Individuals With Intellectual and Developmental Disabilities More Likely to Contract COVID-19

Individuals With Intellectual and Developmental Disabilities More Likely to Contract COVID-19

June 15, 20202 min read

Recent news coverage has indicated that individuals with intellectual and developmental disabilities (ID/DD) are more likely than those without ID/DD to contract COVID-19 and to die as a result of it.

"Similar to other individuals with disability, those with ID/DD often have pre-existing health conditions that increase their risk," says Suzanne C. Smeltzer, EdD, RN, the Richard and Marianne Kreider Endowed Professor in Nursing for Vulnerable Populations at Villanova University's M. Louise Fitzpatrick College of Nursing.

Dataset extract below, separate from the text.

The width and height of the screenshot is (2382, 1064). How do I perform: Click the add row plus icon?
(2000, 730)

Some people with ID/DD live in group settings in which they come in contact with others who may be infected with COVID-19. The frequent turnover of personal assistants and contact of persons with ID/DD with multiple personal assistants may increase the risk of COVID-19 in part because of their exposure to multiple potential carriers and the need for many of their personal assistants to use public transportation.

Dr. Smeltzer says, "There is also concern in the disability community, among family members of individuals with disability and among disability advocates that those with these disabilities will be viewed as less deserving of more aggressive therapies, such as ventilators. The quality of life of persons with ID/DD may be considered by others as low, even though quality of life can only be judged by the people themselves."

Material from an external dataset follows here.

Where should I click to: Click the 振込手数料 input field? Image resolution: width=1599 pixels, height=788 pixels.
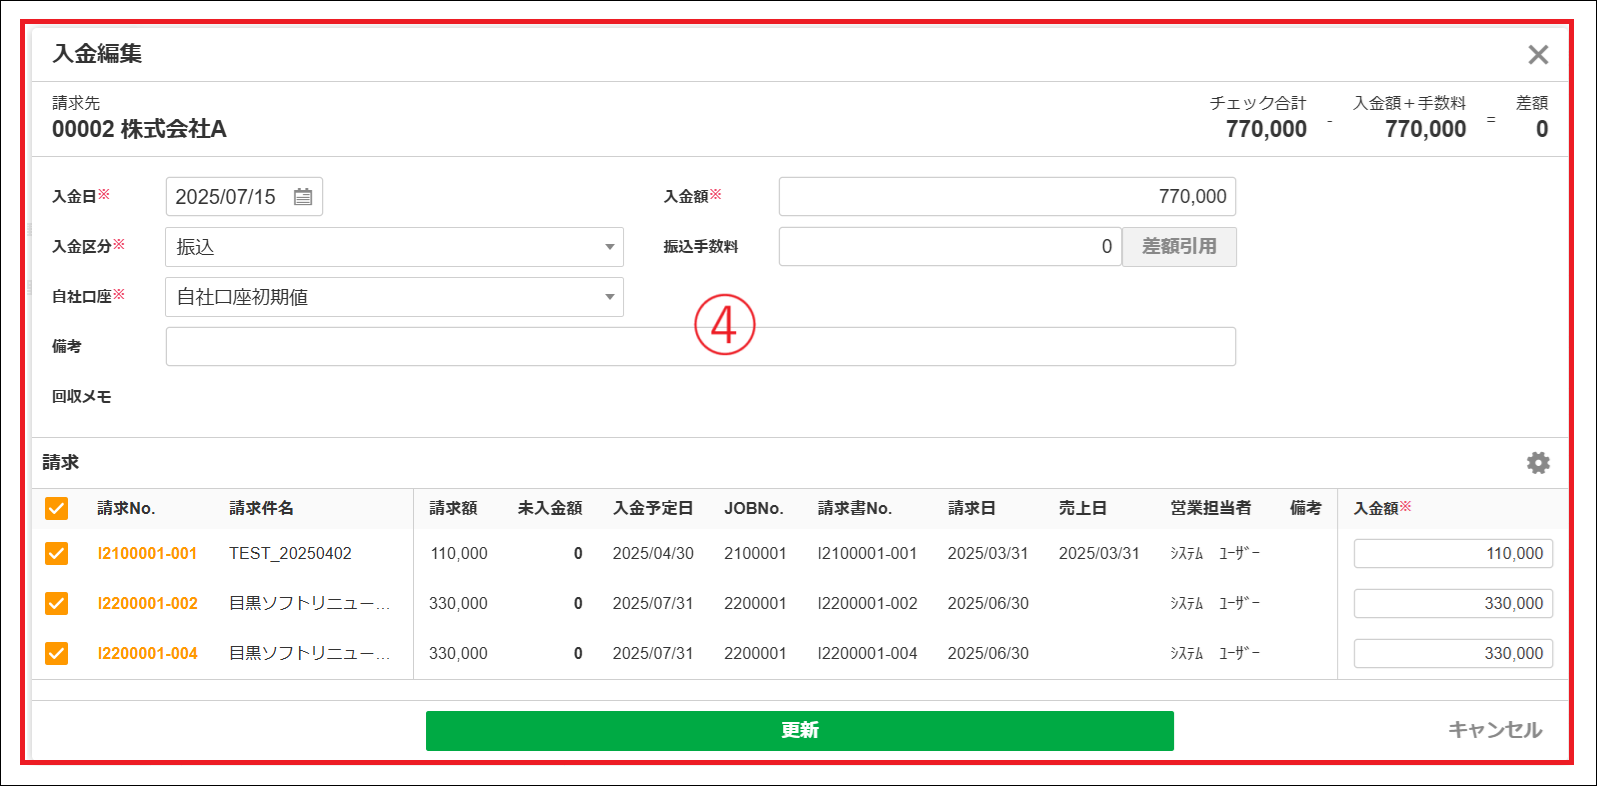949,247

Initial limitations put in place in many health care institutions included the exclusion of family members and other support persons because of risk for COVID-19 infection. However, a groundswell of advocacy resulted in changes in this policy because individuals with ID/DD hospitalized during the COVID-19 pandemic were being deprived of essential support.

"These support persons are needed to help those with ID/DD understand what was happening in the hectic health care settings and to help with communication and decision making," says Dr. Smeltzer. "Individuals with ID/DD need the same care as others and must receive explanations about their care and must be allowed to participate in making decisions about their care."